Monthly Cost = (Avg Input Tokens × Input Price) + (Avg Output Tokens × Output Price)
× Requests per Month
+ Embedding API calls
+ Vector DB hosting
Example Calculation (GPT-4o, 2024 pricing):
- 10K requests/day × 2K input tokens × $2.50/1M = $50/day input
- 10K requests/day × 500 output tokens × $10.00/1M = $50/day output
- Monthly API cost ≈ $3,000
- Vector DB (managed) ≈ $200-500/month
Cost Optimization Levers:
- Prompt Caching: 50-90% reduction on repeated system prompts.
- Smaller Models for Routing: Use GPT-4o-mini or Haiku for classification/routing, reserve large models for generation.
- Batch API: 50% discount for non-real-time workloads.
| Component | Spec | Monthly Cost (Cloud) |
|---|---|---|
| GPU Instance | 1× A100 80GB (or H100) | $2,000 - $4,000 |
| CPU + RAM | 32 vCPU, 128GB RAM | $500 - $800 |
| Storage | 1TB SSD (model weights + index) | $100 - $200 |
| Networking | Load balancer + egress | $100 - $300 |
Break-even Analysis: Self-hosting typically becomes cheaper than API at >50K requests/day for a 70B model, or >200K requests/day for a 7B model. Below that, API is more cost-effective.

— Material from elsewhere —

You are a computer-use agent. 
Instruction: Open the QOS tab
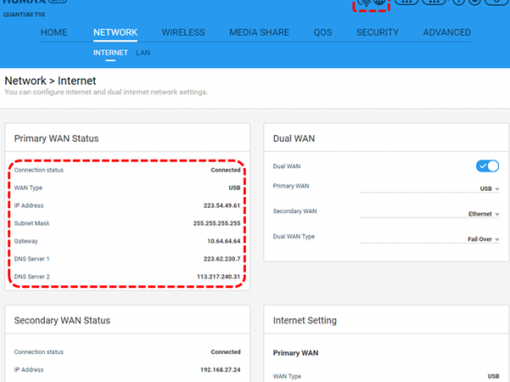coord(323,32)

| Item | Description | Monthly Range |
|---|---|---|
| Monitoring & Observability | LangSmith/Langfuse, Prometheus, Grafana. | $200 - $2,000 |
| Human Review | Expert review of edge cases, HITL approvals. | $2,000 - $10,000 |
| Retraining / Eval Cycles | Monthly re-evaluation and potential re-tuning. | $500 - $5,000 |
| Incident Response | On-call for model failures, hallucination incidents. | Included in team cost |
| Value Type | Metric | How to Measure |
|---|---|---|
| Time Savings | Hours saved per task × hourly cost of employee. | A/B test: with vs without LLM. |
| Throughput Increase | Additional tasks completed per unit time. | Before/after deployment comparison. |
| Quality Improvement | Error rate reduction, consistency score. | Expert blind review of outputs. |
| Revenue Enablement | New capabilities that were previously impossible. | Customer willingness-to-pay surveys. |
ROI = (Annual Value Generated - Annual Total Cost) / Annual Total Cost × 100%
Where:
Annual Value = (Time Saved × Hourly Rate × 12)

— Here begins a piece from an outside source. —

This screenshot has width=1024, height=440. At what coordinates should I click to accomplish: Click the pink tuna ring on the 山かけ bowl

+ (Revenue from New Capabilities)
+ (Cost of Errors Avoided)
Annual Total Cost = Development Cost (amortized over 2-3 years)
+ Infrastructure Cost × 12
+ Operational Cost × 12
| Metric | Before LLM | After LLM |
|---|---|---|
| Time per contract review | 4 hours | 0.5 hours |
| Reviews per month | 200 | 200 |
| Lawyer hourly rate | $150 | $150 |
| Monthly labor cost | $120,000 | $15,000 |
| Monthly LLM cost | $0 | $8,000 |
| Monthly net savings | — | $97,000 |
| Annual ROI | — | ~800% (after $150K dev cost) |
| Factor | API (Buy) | Self-Host (Build) | Hybrid |
|---|---|---|---|
| Data Privacy | Data leaves your network | Full control | Sensitive via self-host, rest via API |
| Upfront Cost | Near zero | High (GPU procurement) | Medium |
| Scaling | Instant | Manual (add GPUs) | Flexible |
| Customization | Prompt-only | Full fine-tuning | Fine-tune core, API for auxiliary |
| Vendor Lock-in | High | None | Low |
| Best For | PoC, low-volume, fast iteration | High-volume, regulated industries | Most production scenarios |
- Per-request cost tracking: Log token counts and model used for every request.
- Budget alerts: Set daily/weekly spending caps with automatic notifications.
- Model tier optimization: Weekly review of which requests could use a cheaper model.
- Cache hit rate: Monitor prompt caching effectiveness (target: >60% for repetitive workloads).
- Idle resource detection: Alert on GPU instances with <30% utilization.
- Chen et al. (2023): FrugalGPT: How to Use Large Language Models While Reducing Cost and Improving Performance.